The UK is Kenya’s fifth-largest export destination, with data showing Kenya’s imports from the European nation hitting £800 million (133 billion).
UK’s biggest imports from Kenya include tea, coffee, vegetables and flowers. The British High Commissioner to Kenya Jane Marriott said the signing of the trade agreement would lay the foundation for the expansion of business between the two nations.
“Whether it is in tea, horticulture, or vehicles, trade between our countries continue to grow,” she said.
“We’ve completed negotiations so quickly and we look forward to working with the government of Kenya to build on this in the years ahead,” she said.

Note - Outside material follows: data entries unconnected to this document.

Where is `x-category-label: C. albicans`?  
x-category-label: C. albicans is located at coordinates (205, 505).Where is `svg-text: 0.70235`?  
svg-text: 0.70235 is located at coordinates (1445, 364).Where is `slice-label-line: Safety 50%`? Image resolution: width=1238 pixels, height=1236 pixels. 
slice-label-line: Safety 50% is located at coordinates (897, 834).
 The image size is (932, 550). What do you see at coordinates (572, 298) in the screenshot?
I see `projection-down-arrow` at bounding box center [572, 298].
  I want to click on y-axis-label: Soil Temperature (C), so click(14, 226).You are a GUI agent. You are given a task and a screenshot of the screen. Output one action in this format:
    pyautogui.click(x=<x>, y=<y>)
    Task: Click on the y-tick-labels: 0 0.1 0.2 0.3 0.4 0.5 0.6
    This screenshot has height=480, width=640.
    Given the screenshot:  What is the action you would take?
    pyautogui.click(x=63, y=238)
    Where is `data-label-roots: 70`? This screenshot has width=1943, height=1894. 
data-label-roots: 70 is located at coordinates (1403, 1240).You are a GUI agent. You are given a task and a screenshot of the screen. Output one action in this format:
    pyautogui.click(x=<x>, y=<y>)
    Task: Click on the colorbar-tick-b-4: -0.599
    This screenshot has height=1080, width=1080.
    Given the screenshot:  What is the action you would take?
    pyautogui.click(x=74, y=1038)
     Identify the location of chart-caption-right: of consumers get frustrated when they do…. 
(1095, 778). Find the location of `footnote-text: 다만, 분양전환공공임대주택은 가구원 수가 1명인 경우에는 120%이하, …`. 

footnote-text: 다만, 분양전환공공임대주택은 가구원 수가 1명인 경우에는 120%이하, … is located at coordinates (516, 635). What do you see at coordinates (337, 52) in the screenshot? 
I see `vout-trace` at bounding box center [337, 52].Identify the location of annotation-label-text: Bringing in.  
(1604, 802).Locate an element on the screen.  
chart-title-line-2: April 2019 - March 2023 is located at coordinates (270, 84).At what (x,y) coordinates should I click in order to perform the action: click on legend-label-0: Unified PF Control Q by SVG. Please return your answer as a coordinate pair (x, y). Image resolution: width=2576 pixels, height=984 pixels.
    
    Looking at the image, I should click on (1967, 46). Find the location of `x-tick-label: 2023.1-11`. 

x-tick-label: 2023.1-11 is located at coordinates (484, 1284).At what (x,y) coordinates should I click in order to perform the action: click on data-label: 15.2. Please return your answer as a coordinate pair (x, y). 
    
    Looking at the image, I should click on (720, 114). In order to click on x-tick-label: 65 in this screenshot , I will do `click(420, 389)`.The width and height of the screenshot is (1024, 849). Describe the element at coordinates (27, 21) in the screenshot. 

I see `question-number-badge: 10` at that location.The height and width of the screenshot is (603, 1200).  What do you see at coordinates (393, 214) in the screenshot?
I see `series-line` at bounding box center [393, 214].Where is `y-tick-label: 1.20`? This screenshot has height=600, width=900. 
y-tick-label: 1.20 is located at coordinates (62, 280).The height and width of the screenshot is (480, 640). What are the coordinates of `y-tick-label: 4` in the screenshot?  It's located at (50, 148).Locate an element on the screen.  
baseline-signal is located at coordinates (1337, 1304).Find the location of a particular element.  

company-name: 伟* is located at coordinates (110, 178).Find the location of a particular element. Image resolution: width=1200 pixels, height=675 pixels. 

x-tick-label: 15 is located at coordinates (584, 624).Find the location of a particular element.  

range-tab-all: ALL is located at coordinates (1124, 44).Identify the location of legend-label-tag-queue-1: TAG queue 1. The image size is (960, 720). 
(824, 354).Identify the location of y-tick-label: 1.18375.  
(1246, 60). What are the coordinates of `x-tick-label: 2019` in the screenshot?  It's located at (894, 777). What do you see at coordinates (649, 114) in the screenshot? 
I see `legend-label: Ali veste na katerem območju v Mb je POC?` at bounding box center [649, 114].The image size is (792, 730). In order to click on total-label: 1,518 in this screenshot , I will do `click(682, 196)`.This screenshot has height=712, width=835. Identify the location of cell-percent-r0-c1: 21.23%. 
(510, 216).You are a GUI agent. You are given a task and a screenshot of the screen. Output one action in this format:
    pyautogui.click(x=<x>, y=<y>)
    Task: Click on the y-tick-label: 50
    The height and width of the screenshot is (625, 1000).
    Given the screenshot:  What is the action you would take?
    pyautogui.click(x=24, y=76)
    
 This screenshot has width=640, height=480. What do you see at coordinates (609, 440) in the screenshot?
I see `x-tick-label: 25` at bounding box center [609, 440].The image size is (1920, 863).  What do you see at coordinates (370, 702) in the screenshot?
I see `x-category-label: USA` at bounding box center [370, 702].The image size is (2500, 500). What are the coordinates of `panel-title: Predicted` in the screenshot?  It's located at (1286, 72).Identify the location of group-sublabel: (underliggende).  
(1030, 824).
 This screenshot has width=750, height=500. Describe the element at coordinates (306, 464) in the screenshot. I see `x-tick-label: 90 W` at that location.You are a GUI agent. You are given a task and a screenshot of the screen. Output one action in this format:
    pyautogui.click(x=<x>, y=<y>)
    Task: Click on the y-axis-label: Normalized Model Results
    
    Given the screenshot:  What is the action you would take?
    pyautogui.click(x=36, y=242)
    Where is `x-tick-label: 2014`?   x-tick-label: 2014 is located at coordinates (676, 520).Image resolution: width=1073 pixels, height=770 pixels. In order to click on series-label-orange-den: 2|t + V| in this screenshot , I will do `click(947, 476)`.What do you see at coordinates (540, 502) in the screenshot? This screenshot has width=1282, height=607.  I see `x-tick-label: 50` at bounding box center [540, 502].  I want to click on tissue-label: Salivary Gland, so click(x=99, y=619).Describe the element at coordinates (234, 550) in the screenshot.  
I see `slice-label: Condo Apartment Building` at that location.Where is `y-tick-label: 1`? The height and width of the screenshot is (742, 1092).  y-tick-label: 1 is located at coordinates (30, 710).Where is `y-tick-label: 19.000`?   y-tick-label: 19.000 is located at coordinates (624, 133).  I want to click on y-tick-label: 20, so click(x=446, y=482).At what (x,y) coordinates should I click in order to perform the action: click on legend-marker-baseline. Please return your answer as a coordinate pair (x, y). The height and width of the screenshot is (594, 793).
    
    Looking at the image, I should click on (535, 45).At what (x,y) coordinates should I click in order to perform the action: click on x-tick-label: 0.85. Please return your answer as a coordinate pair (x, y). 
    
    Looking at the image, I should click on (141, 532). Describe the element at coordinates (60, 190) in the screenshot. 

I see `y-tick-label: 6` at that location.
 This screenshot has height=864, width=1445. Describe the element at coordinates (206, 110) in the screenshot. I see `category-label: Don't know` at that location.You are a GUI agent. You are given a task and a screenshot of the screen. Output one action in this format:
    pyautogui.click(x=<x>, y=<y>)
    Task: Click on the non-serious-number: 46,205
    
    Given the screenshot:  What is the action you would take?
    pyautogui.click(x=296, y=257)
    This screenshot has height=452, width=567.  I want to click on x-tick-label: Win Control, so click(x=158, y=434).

UK Minister for Africa James Duddridge said her country is committed to championing trade for the mutual benefit of both parties. “This trade deal will build on the UK and Kenya’s historic ties and is the perfect platform to increase our trading partnership in future,” he said.
Trade and Industrialisation CS Betty Maina said the conclusion of the talks provided an opportunity for the two countries to realise mutual benefits that President Uhuru Kenyatta and UK Premier Boris Johnson envisaged early this year.
CS Maina said the pact, once fully implemented, will boost trade. “Our key exports such as flowers and fresh produce will benefit from enhanced privileges for agricultural goods with originating status traced to the EAC,” she said.